Description: 5 second holds per position.

Goal: 3 rounds of 1 rep each direction

 

DAY 3

HANDSTAND STACKING **

Description: Hanging on a pull-up bar or equivalent surface, use your core to lift your legs into a L with knees extended. You will then use your core and shoulders to rotate your legs from one side to another. 

Goal: 3 Rounds, 10 reps.

HANDSTAND WALL WALK UPS**

Description: This move starts in a tall plank position with your feet close to the wall. As you walk your hands backwards towards the wall, walk your feet up the wall. Use your core to keep your lower back from arching. Goal: 10 reps. Extra Notes: Give yourself time between reps so you don’t get a headache or dizzy. Your body will get more use to inverting with practice.

STRADDLE BACKS ON BAR **

Description: Keeping legs wide, use core to lift hips while legs got outside of arms. Slow controlled descent back to starting position. 

Goal: 3 rounds of 5 reps

PIKE TO TABLE *

Description: Begin in a pike position. Rotate your body and shoulders to come into a table top position.

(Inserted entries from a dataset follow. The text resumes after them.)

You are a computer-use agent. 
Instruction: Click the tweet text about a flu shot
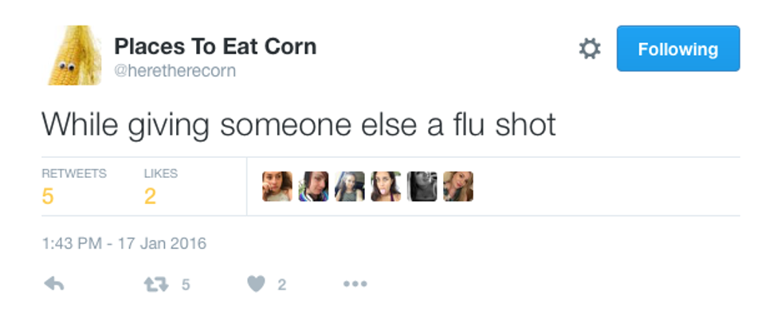tap(298, 124)
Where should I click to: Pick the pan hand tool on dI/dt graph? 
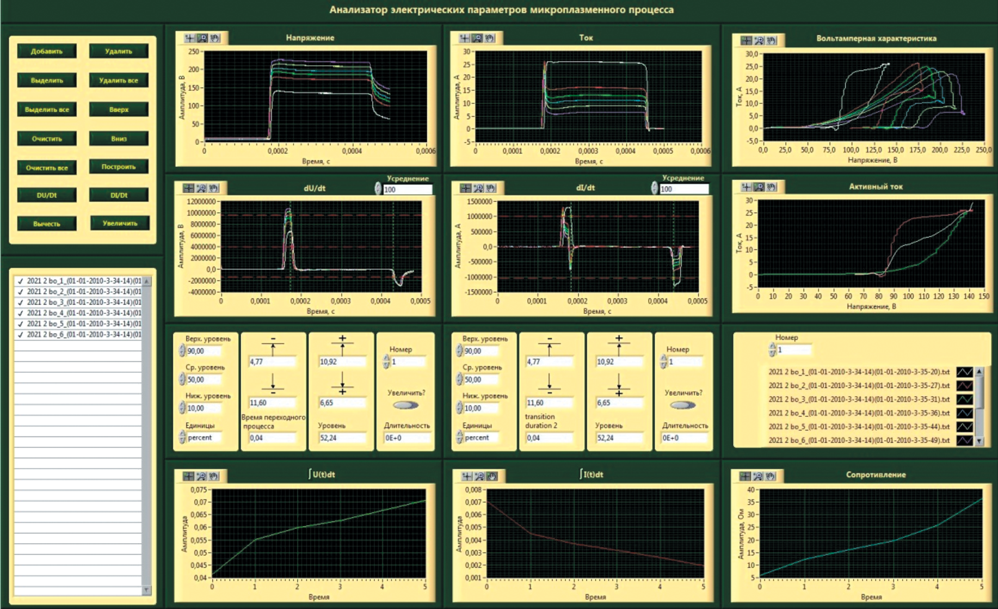[491, 188]
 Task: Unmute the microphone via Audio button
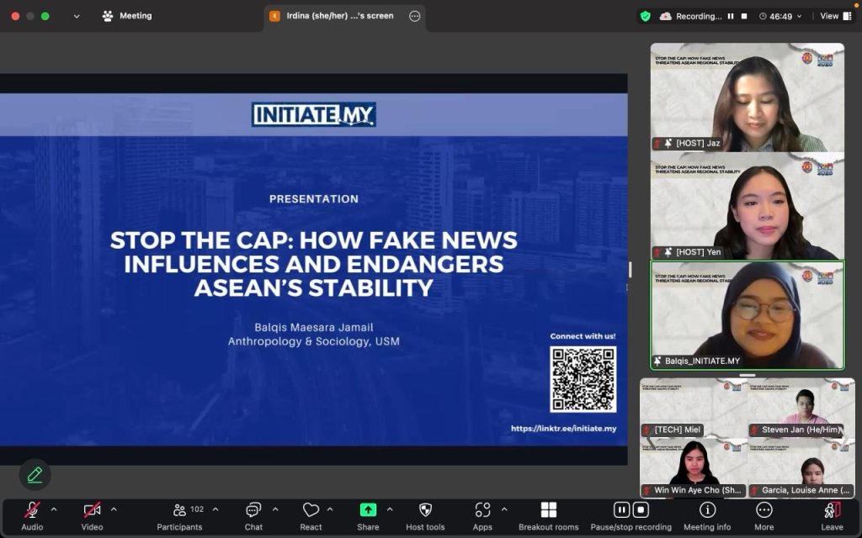[x=32, y=510]
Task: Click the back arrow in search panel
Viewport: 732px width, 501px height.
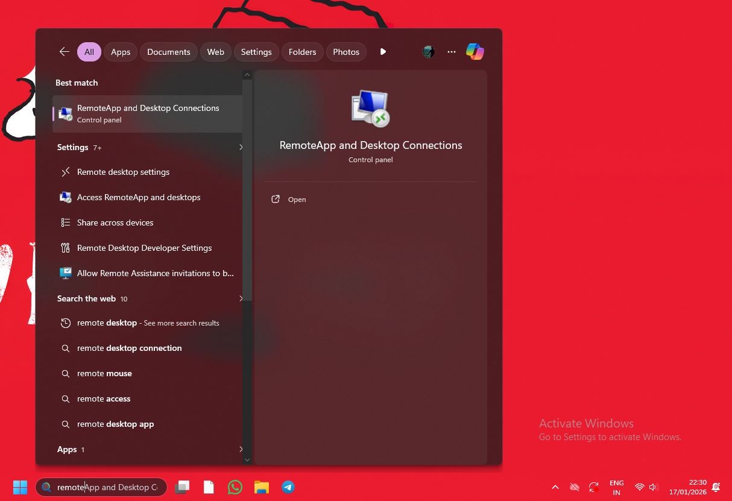Action: 65,52
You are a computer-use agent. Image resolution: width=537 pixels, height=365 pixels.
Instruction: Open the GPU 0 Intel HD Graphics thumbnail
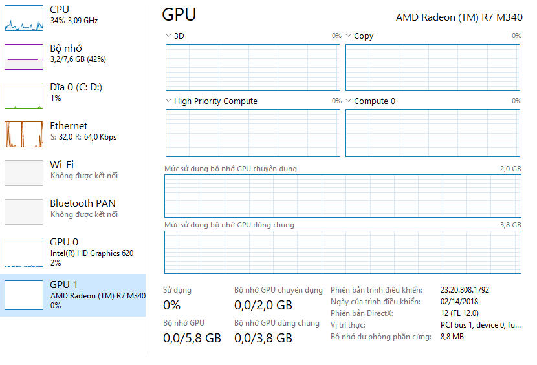24,253
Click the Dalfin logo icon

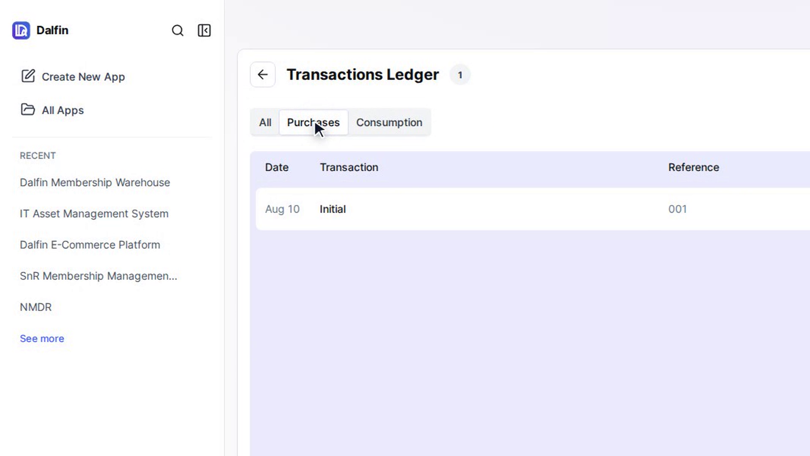(21, 30)
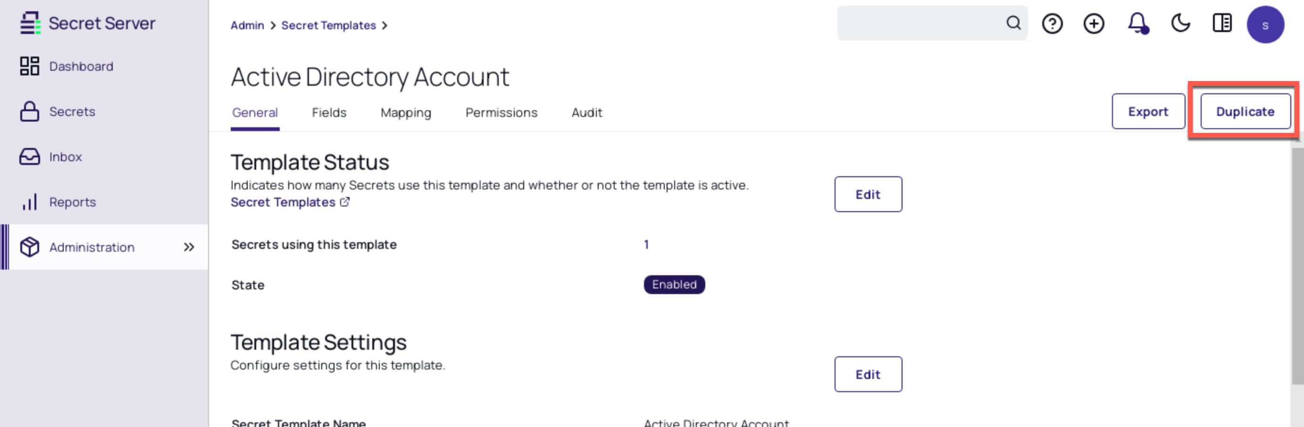Switch to the Permissions tab
This screenshot has width=1304, height=427.
click(501, 112)
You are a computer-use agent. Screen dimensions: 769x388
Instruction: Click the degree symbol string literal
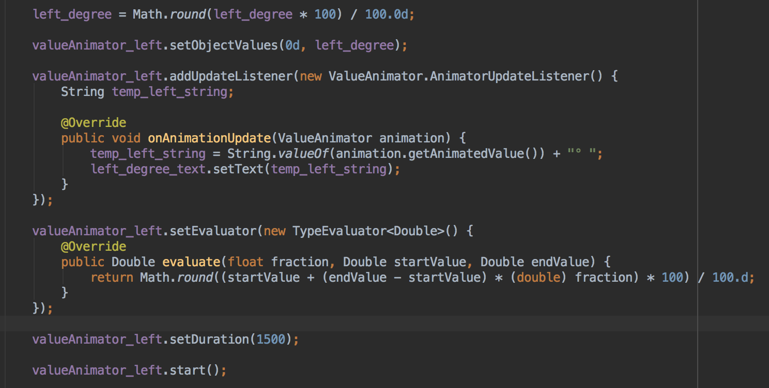(x=583, y=154)
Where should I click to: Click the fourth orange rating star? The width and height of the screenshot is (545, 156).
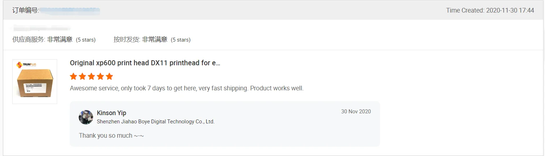[100, 76]
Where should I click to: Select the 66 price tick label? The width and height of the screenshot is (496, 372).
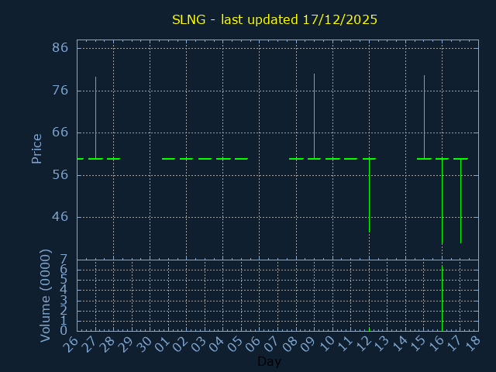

Focus on keeping your hips up throughout and do not let your bottom drop. 

Goal: 3 Rounds 10 reps

PIKE HANDSTAND WALK INS + 1 LEG LIFT*

Description: Start with feet on a raised surface such as a bed or chair. You will then walk yourself in towards your feet bending at your hips while keeping your core active. Work to bring your hips over your shoulders without arching your back, then raise one leg and hold for 3 seconds. 

Goal: 3 rounds of 8 reps.

REHAB DAY

GLUTE ONLY SUPERMANS

Description: Lay on your stomach with the yoga ball between your feet. Sqeeuze the ball as you bend your knees then squeeze your glutes to lift your thighs off the floor.

Goal: 3 rounds of 3 reps with 5-10 second holds

HAMSTRING STRETCH

Description: This stretch begins while laying on the floor. Bring one knee to your chest, and then straighten that leg with a belt looped around your heel. Keep your back flat against the ground. You should feel a strong stretch in the back of your thigh.

 Goal: 1 round, 4 reps each leg x 30 second holds 

Extra Notes: To lengthen the hamstrings you need longer hold times compared to other muscle groups. It is recommended to get at least two minutes of holds in for each leg.